**EXERCISE DETAILS:**
Check each line below for the word "computer" and give the count alone.

**MATERIAL FOR THIS EXERCISE:**
---

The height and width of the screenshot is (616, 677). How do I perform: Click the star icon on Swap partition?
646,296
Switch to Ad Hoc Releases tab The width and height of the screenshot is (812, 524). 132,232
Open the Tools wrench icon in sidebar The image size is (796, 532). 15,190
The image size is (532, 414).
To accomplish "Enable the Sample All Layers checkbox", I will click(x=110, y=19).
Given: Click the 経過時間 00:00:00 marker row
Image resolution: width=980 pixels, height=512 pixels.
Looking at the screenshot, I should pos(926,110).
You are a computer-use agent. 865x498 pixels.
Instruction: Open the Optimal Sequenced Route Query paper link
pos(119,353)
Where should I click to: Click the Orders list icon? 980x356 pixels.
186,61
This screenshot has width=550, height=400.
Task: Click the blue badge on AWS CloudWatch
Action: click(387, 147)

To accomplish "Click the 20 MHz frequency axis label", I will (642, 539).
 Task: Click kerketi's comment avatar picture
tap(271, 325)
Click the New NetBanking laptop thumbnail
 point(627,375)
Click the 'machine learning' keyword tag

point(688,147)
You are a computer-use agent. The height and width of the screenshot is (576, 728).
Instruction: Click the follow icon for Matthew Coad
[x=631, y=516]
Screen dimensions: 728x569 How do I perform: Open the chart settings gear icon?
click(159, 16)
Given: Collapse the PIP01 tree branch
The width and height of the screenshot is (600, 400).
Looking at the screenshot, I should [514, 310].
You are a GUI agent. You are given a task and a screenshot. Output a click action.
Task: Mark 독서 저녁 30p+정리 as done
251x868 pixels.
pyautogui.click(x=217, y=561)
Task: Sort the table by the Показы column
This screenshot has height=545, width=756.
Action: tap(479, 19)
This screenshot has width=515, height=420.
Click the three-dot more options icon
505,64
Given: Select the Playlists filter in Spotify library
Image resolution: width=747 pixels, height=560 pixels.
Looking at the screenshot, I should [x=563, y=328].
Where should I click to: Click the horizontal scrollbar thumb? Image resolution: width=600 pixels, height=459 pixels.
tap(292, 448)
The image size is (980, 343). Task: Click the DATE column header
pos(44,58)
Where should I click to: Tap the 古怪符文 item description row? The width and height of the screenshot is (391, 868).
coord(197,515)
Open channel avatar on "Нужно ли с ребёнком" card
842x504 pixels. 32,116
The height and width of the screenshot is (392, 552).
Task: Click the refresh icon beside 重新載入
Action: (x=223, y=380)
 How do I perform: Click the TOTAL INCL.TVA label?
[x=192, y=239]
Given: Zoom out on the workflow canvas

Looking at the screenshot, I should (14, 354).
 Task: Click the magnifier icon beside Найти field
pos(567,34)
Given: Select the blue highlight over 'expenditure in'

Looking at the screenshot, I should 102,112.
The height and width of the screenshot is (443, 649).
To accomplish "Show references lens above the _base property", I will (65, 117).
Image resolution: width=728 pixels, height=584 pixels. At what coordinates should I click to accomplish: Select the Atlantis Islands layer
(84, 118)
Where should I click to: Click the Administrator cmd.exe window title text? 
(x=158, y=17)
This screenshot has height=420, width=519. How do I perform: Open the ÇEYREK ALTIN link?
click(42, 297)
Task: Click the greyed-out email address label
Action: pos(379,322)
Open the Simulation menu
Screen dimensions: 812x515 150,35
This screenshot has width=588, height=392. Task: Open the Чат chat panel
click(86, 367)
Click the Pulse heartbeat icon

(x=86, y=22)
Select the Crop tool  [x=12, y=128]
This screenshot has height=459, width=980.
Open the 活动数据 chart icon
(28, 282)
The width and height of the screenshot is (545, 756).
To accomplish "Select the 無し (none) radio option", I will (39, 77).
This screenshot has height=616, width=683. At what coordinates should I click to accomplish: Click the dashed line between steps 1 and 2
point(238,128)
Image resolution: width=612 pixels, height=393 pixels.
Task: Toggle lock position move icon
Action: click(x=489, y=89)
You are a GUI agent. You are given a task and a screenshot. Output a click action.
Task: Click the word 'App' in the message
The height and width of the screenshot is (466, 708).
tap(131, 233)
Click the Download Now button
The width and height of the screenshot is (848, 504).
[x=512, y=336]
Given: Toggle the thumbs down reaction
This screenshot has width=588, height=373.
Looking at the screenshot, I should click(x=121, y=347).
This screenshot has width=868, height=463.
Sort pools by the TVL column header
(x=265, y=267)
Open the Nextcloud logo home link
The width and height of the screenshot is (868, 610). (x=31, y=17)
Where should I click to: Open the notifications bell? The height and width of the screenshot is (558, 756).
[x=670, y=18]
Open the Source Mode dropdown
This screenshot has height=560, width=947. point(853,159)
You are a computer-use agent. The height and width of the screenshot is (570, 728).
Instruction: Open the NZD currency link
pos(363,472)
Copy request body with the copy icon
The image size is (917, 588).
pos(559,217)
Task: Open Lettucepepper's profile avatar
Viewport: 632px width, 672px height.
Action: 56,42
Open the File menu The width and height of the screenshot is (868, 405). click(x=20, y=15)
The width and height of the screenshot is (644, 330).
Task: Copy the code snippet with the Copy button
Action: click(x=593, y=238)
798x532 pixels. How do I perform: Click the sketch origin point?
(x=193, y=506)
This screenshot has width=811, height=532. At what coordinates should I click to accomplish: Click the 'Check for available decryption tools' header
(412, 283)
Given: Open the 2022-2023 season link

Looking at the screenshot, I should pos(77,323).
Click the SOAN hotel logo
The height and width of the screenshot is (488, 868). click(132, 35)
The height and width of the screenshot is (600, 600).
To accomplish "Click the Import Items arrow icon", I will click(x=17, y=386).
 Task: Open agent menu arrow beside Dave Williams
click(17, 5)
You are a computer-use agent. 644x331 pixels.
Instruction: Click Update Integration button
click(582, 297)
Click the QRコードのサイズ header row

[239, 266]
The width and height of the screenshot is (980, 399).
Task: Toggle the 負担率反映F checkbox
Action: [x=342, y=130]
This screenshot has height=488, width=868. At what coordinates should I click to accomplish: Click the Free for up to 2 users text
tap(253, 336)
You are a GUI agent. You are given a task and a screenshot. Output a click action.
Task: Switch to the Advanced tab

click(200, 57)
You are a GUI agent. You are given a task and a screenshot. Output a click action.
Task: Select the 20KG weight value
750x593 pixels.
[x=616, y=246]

---

**WRITTEN ANSWER:**
4